Loss-of-function mutation of USP14 leads to a profound effect on neurological and synaptic defects (Figure 5), such as developmental disorders resulting from the disruption of NMJ maturation (Chen and Sun, 2009b). However, transgenic overexpression of ubiquitin in neurons of axJ mice was shown to prevent early postnatal lethality, restore muscle mass, and correct deficits resulting from the loss-of-function of USP14 (Chen et al., 2011). These results suggested the reason for the dramatic disorder in axJ mice following the loss of USP14 and further demonstrated that USP14 is required for maintaining ubiquitin homeostasis during synaptic development and function (Chen et al., 2011).

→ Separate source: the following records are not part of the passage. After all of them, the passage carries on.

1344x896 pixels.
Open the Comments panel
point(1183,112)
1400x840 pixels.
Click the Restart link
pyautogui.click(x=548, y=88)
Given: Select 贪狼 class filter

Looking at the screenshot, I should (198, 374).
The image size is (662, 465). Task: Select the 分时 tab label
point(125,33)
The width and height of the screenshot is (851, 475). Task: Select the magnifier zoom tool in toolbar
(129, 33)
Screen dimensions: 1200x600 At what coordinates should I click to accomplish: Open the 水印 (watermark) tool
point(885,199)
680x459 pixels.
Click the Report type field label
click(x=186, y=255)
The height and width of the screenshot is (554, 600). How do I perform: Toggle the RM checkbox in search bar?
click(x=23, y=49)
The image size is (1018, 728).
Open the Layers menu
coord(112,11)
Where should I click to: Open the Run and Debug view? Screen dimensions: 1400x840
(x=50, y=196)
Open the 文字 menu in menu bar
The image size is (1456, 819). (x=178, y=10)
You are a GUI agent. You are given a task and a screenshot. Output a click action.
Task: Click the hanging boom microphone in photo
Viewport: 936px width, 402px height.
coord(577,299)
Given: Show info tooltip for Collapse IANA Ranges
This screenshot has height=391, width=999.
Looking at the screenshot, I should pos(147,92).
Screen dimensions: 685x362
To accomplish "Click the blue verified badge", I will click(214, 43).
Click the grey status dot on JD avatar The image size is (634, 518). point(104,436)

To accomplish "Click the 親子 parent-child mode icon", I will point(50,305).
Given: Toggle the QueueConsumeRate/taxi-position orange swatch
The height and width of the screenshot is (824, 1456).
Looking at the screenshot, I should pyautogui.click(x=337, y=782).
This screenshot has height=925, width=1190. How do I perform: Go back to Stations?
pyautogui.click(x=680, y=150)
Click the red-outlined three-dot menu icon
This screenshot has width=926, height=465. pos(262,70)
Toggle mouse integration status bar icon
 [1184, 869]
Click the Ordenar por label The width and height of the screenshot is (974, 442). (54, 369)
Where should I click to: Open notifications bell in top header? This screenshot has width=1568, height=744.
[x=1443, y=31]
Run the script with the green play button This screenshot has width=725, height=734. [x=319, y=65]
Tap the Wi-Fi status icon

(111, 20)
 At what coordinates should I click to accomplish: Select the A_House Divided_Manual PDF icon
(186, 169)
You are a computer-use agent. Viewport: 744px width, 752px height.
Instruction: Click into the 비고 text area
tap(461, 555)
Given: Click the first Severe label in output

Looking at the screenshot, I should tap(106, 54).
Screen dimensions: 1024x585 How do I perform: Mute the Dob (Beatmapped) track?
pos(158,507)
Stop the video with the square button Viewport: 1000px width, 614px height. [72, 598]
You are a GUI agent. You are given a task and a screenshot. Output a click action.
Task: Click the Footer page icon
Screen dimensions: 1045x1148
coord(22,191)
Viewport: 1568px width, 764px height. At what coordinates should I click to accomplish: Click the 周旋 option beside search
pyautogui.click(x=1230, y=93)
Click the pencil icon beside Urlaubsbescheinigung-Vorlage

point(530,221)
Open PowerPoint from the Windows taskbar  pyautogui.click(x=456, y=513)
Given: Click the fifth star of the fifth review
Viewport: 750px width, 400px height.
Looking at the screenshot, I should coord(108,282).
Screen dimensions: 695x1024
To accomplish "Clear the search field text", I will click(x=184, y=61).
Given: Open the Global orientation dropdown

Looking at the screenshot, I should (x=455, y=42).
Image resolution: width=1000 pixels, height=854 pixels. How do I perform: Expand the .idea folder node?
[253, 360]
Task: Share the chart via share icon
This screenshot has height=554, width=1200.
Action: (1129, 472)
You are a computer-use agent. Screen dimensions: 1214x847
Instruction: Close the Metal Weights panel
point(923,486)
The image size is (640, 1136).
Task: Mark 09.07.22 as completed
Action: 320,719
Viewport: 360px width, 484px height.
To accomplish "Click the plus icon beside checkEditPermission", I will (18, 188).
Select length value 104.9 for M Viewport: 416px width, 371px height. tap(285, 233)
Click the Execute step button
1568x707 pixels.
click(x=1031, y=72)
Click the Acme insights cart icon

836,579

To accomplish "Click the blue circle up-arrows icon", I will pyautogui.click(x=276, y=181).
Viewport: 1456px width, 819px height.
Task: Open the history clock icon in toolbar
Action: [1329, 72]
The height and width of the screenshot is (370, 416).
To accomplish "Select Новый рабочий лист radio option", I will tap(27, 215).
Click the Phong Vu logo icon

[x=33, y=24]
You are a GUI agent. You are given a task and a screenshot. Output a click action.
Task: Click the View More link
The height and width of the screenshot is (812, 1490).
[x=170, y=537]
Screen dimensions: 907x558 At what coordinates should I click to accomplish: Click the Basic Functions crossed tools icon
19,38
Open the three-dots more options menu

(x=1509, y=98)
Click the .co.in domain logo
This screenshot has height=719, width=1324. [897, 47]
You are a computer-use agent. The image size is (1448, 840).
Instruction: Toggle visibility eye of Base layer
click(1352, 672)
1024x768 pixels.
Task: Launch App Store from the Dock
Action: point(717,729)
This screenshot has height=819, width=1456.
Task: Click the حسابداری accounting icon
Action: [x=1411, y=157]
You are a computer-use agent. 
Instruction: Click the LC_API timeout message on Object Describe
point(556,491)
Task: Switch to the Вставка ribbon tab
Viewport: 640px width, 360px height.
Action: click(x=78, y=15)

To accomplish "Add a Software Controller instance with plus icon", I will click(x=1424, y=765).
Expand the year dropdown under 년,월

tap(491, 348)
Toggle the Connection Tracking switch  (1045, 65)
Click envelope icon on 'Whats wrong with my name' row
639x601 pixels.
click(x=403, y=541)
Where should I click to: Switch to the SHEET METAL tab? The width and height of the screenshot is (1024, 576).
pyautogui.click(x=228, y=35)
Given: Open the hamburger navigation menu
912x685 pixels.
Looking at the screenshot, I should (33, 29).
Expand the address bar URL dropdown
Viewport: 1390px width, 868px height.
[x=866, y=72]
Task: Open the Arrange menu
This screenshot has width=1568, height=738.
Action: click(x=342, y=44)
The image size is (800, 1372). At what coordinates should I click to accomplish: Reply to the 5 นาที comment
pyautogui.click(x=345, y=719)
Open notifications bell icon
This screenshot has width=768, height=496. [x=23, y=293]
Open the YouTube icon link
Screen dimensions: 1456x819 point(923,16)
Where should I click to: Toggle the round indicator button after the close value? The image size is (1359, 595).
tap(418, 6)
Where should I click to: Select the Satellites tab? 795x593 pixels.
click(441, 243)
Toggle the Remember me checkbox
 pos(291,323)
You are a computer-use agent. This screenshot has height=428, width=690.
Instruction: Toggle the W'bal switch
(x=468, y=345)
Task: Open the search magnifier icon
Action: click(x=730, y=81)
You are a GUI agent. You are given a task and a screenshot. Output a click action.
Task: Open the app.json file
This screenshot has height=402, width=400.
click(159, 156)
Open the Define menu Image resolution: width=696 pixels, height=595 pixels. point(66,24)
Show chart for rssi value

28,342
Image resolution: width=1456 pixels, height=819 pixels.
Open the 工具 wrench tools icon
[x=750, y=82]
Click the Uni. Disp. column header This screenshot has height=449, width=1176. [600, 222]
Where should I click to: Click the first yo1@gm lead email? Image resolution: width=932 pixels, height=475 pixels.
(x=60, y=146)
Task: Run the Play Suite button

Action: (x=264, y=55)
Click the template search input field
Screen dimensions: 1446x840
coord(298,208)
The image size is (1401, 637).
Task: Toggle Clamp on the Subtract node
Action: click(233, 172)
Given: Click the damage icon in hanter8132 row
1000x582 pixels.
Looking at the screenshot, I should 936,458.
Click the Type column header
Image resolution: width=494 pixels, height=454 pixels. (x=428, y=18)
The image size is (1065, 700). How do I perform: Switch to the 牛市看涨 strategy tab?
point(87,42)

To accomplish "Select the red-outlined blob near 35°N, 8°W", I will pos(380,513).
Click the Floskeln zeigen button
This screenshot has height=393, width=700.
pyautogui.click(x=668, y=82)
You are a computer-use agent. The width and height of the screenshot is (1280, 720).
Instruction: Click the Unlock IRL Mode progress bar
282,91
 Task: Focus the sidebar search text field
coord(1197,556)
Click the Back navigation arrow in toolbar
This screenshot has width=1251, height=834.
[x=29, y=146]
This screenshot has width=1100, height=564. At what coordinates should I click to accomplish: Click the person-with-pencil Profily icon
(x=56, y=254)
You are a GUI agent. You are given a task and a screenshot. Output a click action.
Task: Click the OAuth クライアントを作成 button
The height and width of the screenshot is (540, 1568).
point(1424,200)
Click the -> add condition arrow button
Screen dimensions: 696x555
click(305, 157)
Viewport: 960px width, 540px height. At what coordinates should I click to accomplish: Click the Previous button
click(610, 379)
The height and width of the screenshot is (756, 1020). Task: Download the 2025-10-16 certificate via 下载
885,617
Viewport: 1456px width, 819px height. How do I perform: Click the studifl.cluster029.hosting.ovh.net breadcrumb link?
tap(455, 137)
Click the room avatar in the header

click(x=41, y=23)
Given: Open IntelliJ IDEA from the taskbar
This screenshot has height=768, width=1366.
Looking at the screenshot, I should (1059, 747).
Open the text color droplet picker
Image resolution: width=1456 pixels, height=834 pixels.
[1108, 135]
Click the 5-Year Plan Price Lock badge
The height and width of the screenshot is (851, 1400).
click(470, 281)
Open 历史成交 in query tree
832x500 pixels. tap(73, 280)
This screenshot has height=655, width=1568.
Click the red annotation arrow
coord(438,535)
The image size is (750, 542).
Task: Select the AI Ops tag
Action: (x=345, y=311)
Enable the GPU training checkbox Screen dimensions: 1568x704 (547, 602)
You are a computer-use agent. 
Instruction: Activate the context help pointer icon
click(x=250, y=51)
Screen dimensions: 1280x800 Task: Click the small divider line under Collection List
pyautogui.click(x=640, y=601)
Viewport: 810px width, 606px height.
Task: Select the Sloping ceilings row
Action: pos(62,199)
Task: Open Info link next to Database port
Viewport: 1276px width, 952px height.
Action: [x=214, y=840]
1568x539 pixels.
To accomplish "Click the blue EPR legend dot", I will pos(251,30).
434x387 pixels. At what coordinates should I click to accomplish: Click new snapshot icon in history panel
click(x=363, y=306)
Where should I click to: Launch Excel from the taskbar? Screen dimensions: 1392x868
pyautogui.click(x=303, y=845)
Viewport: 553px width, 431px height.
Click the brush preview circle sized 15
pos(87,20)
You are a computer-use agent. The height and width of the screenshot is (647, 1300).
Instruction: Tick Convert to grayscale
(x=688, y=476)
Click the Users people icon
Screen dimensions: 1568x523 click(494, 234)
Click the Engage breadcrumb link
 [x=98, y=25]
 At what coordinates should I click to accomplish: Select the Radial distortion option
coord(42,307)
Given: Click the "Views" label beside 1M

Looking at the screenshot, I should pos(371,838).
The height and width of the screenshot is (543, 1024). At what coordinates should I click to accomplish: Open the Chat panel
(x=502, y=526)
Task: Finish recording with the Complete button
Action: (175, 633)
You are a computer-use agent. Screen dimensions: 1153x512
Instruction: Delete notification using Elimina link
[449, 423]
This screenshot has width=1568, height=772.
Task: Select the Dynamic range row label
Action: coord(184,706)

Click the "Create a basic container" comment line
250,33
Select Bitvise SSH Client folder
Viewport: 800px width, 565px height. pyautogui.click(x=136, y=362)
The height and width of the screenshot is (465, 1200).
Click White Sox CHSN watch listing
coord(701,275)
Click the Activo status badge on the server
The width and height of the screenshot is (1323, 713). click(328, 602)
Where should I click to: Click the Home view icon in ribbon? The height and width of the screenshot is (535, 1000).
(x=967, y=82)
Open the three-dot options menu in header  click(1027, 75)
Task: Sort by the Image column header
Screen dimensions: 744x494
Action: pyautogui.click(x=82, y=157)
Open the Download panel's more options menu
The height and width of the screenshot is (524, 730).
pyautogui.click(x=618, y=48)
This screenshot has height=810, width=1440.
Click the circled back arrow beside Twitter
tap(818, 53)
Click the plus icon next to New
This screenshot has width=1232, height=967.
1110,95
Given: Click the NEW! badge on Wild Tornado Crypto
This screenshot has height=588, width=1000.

Defects in neurotransmission observed in the nervous system of axJ mice were proposed to make nerve terminals unable to recruit enough vesicles to match the rates of transmitter release (Bhattacharyya et al., 2012). Therefore, ubiquitination of synaptic proteins might determine the size of synaptic vesicles and release of neurotransmitters. A previous study revealed that loss of USP14 led to a deficit in paired-pulse facilitation (PPF) at hippocampal synapses without changing basal release (Wilson et al., 2002). In addition, the number of synaptic vesicles was significantly reduced, whereas overexpression of inactive USP14 rescued these effects. In conclusion, USP14 affects the synaptic structure and plasticity in a catalytic-independent manner (Walters et al., 2014). Furthermore, pharmacological inhibition of USP14 using IU1 was reported to impair long-term memory through fear conditioning, indicating a fundamental role of USP14 in long-term memory formation (Table 2) (Jarome et al., 2013b). However, the utilization of USP14 as a drug target of choice in memory formation needs to be further validated.

USP14 in Immune Response

USP14 in the Inflammatory NF-κB Signaling Pathway

Various studies have demonstrated the central role of USP14 in immune response via the regulation of the turnover of key signaling molecules implicated in immune pathways (Wang et al., 2021a). For example, the CXCR4 chemokine receptor is essential to the immune system and its dysregulation leads to an inflammatory response (Mines et al., 2009). As a result to stimulation with the CXCL12 CXCR4 agonist, CXCR4 was found to be colocalized and interacting with USP14. Moreover, knocking down USP14 stablized CXCR4, whereas its overexpression downregulated the levels of CXCR4 (Mines et al., 2009).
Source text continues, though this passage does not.